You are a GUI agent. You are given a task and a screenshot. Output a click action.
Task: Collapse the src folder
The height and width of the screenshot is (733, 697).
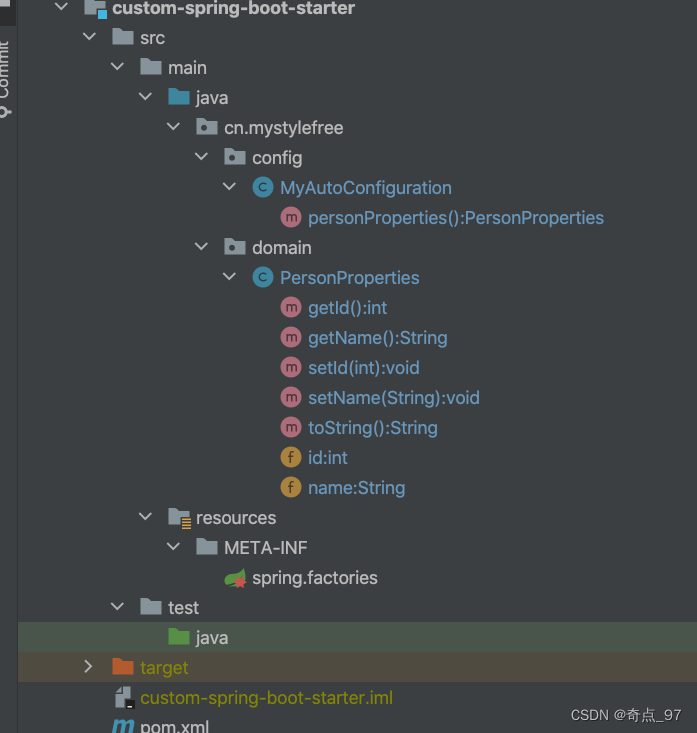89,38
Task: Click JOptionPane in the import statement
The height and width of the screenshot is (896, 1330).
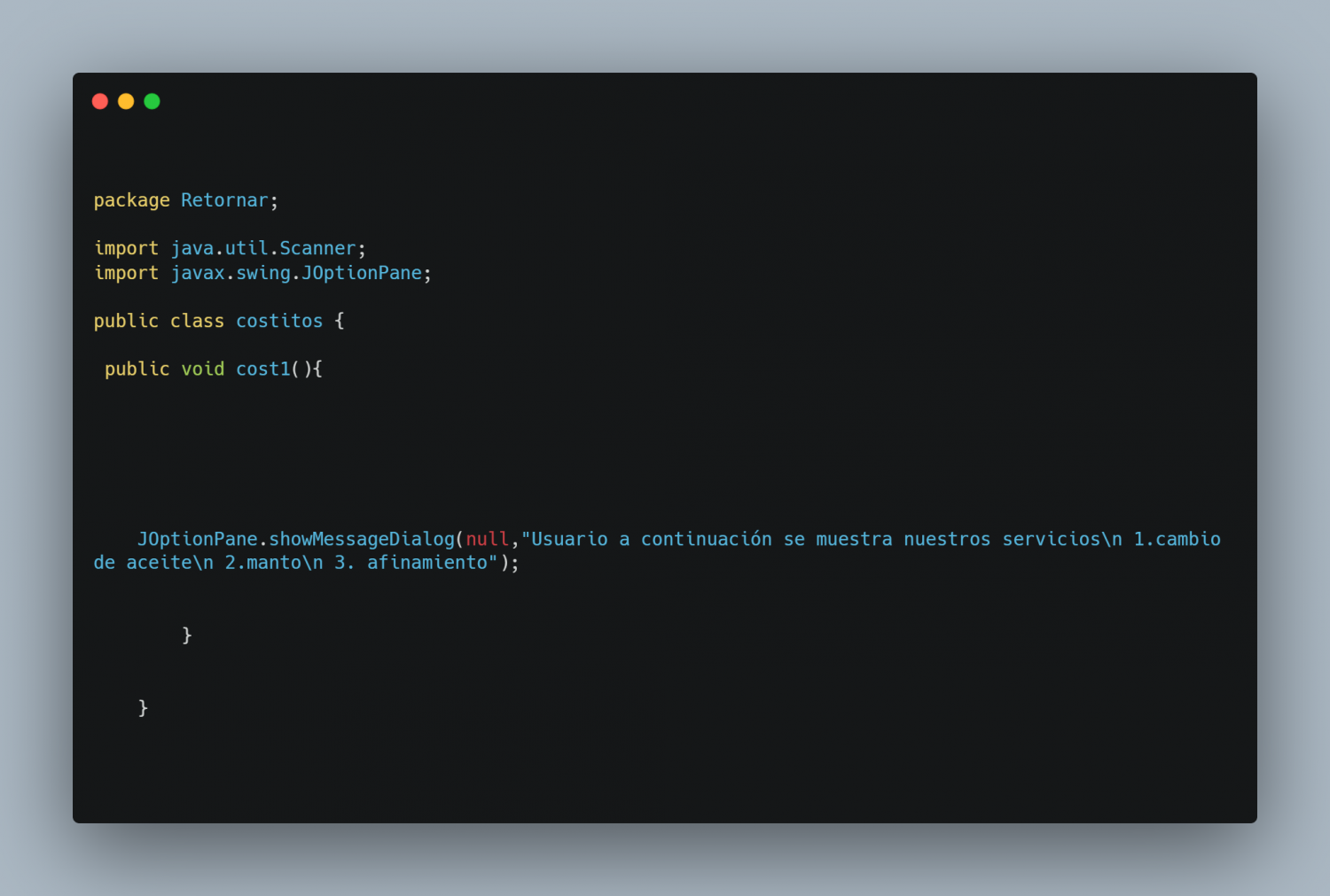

REQUIRED WORK
Change "screenshot" to "image" throughout the entries above and write them out again with nothing else altered. Leave the pictures out.

REPLY
You are a GUI agent. You are given a task and a image. Output a click action.
Task: Collapse the src folder
The height and width of the image is (733, 697).
89,38
Task: Click JOptionPane in the import statement
The height and width of the image is (896, 1330).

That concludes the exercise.